### EXERCISE TASK 1
From the post about decoding Base64 fields in SQLite databases, return the passage starting at "A recent blog" and ending at "of monkey interns!", word for word.
### EXERCISE TASK 2
Write the next part of the post about the SQLite Base64 decoding script, picking up after its last sentence.

* Begin EXTRACT TO READ *

Sunday, 28 June 2015

How u like Base(64)?




Monkey was having such a great time, no one had the heart to tell him he had the wrong type of base ...


A recent blog post by Heather Mahalik (@HeatherMahalik)
mentioned that a multiple Base64 decoding tool would be useful for mobile application analysis. What is Base64? Basically, it converts bytes into a printable 64 character set. This encoding is typically used when sending email and/or transferring/obfuscating data. Check out the Wikipedia page for more gory details.
There's already several existing tools we can use to perform Base64 decoding. For example, *nix systems have the "base64" command and recently Monkey found that Notepad++ (v6.7.9.2) will handle multiple Base64 encodes/decodes.
However, as most mobile apps use SQLite databases for storage, it would be pretty painful to first query the database and then manually perform each Base64 decode. And especially, if the field was Base64 encoded multiple times ... Unless of course, you had your own army of monkey interns!

Thankfully, we have previously used Python to interface with SQLite databases and after some quick Googling, we also found that Python has baked in Base64 encode/decode functionality.
So a scripted solution seems like the way to go (Sorry, intern monkey army!).

You can download the script (sqlite-base64-decode.py) from my GitHub page.

The Script

The user has to provide the script with the database filename, the table name, the Base64 encoded field's name and the number of iterations to run the Base64 decode.
The script will then query the database and then print each row's column values and the respective Base64 decode result in tab separated format.

Each app's database will have its own schema so we first need to run a "pragma table_info" query to find out how the database is laid out. 
Specifically, we want to find out:
- the table's Primary Key name (for ordering the main query by),
- the table column names (for printing) and
- the index (column number) of the Base64 encoded column (the user provided the encoded field's name but we also need to know the index)

Once we have this info, we can then run our main query which will be the equivalent of:
SELECT * FROM tablename ORDER BY primarykeyname;
We then iterate through each returned row, run the base64.decodestring function the requested number of times and print both the returned row data and the decoded result.
On a decode error, the script prints "*** UNKNOWN ***" for the decoded value.

Here's the help text:

cheeky@ubuntu:~$ python ./sqlite-base64-decode.py -h
Running sqlite-base64-decode v2015-06-27
usage: sqlite-base64-decode.py [-h] db table b64field b64count

Extracts/decodes a base64 field from a SQLite DB

positional arguments:
  db          Sqlite DB filename
  table       Sqlite DB table name containing b64field
  b64field    Suspected Sqlite Base64 encoded column name
  b64count    Number of times to run base64 decoding on b64field

optional arguments:
  -h, --help  show this help message and exit
cheeky@ubuntu:~$


Future work might have the script sample each column's data to figure out which is Base64 encoded.

* End EXTRACT TO READ *
* Begin AVAILABLE DATA *

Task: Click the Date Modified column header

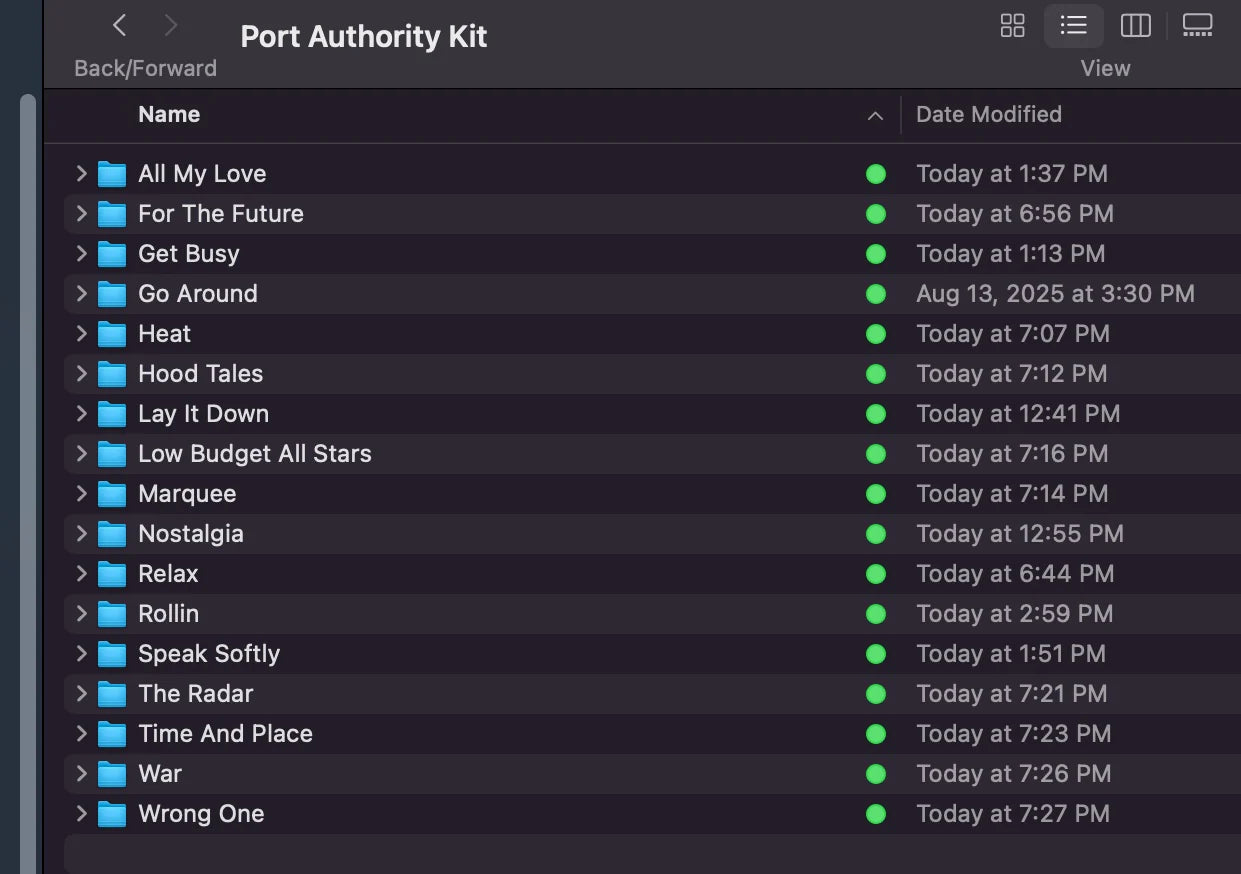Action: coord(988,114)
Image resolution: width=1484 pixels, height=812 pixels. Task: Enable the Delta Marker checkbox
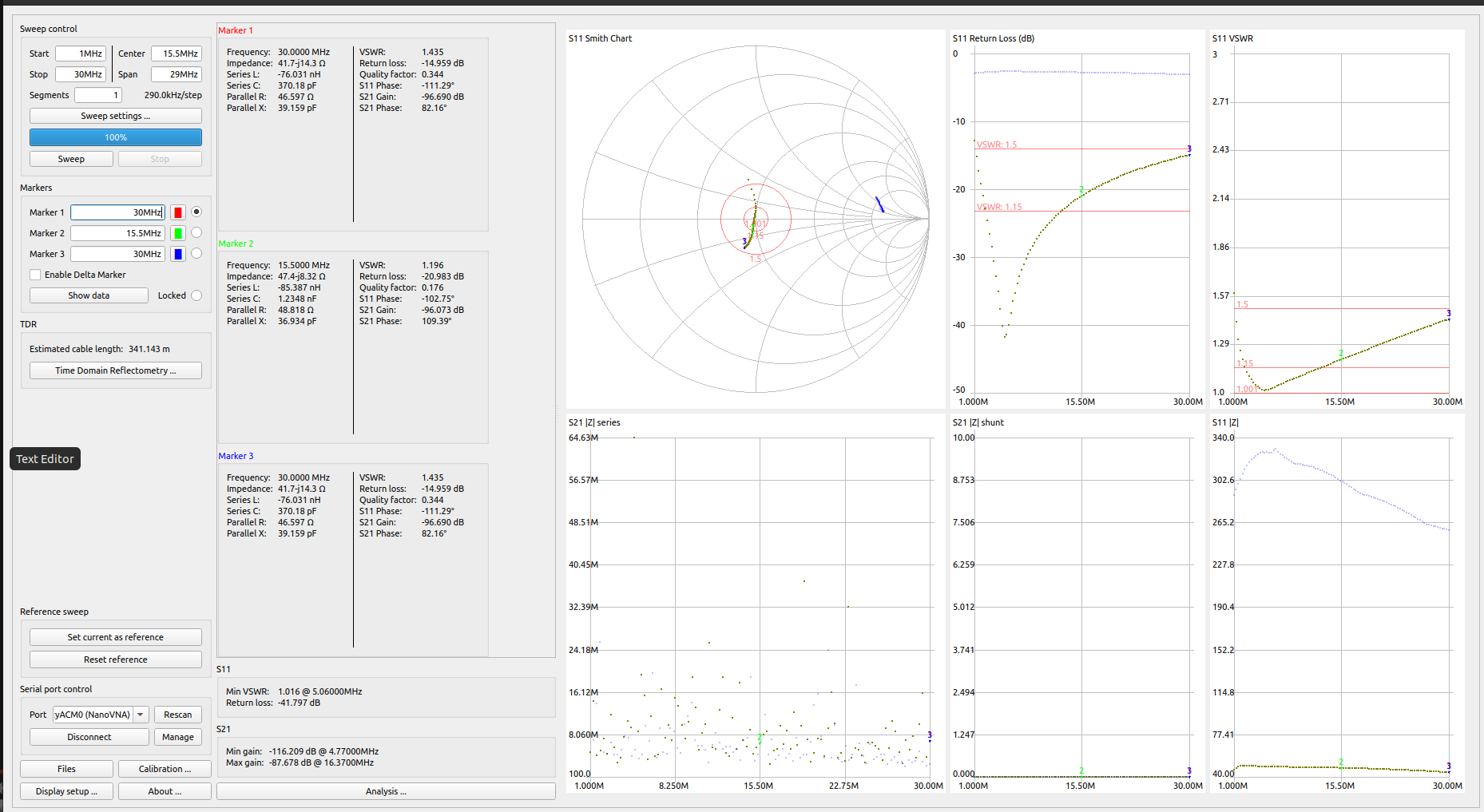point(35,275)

* End AVAILABLE DATA *

### TASK RESPONSE 1
A recent blog post by Heather Mahalik (@HeatherMahalik)
mentioned that a multiple Base64 decoding tool would be useful for mobile application analysis. What is Base64? Basically, it converts bytes into a printable 64 character set. This encoding is typically used when sending email and/or transferring/obfuscating data. Check out the Wikipedia page for more gory details.
There's already several existing tools we can use to perform Base64 decoding. For example, *nix systems have the "base64" command and recently Monkey found that Notepad++ (v6.7.9.2) will handle multiple Base64 encodes/decodes.
However, as most mobile apps use SQLite databases for storage, it would be pretty painful to first query the database and then manually perform each Base64 decode. And especially, if the field was Base64 encoded multiple times ... Unless of course, you had your own army of monkey interns!

### TASK RESPONSE 2
Base64 encoded data is typically limited to the following characters:
A-Z
a-z
0-9
+
/
=


Because the = sign is used for padding, it is usually a good indicator of Base64 encoding (especially at the end of the encoded string).
Base64 encoding usually takes 3 binary bytes (24 bits) and turns it into 4 printable bytes (32 bits). So the final encoding should be a multiple of 4 bytes.
Additionally, the more times you encode in Base64, the longer the resultant string.

Testing

For testing, we added the "base64enc" column to our previous post's testsms.sqlite database (specifically, the "sms" table). The test data looked like this:

Modified "sms" table with "base64enc" column added

The values for "base64enc" correspond to 2 x Base64 encoding the "message" value.
To obtain the 2 x Base64 encoded value, on Ubuntu we can do this:

cheeky@ubuntu:~$ echo -n 'Hey Monkey!' | base64
SGV5IE1vbmtleSE=
cheeky@ubuntu:~$

cheeky@ubuntu:~$ echo -n 'SGV5IE1vbmtleSE=' | base64
U0dWNUlFMXZibXRsZVNFPQ==
cheeky@ubuntu:~$ 


Note: The "-n" removes the newline character added by the "echo" command

So we can see our last encoding result corresponds to our "sms" table pic above.
ie 2 x Base64 encoding of 'Hey Monkey!' is U0dWNUlFMXZibXRsZVNFPQ==

Similarly, we can also use Notepad++ to do the encoding via "Plugins ... MIME Tools ... Base64 Encode".



As we see in the pic above, I used Notepad++ to 2 x Base64 encode the various "message" values and then inserted those values into the "sms" table's "base64enc" field using the SQLite Manager Firefox Plugin.

Now we run our script on our newly modified testsms.sqlite file ...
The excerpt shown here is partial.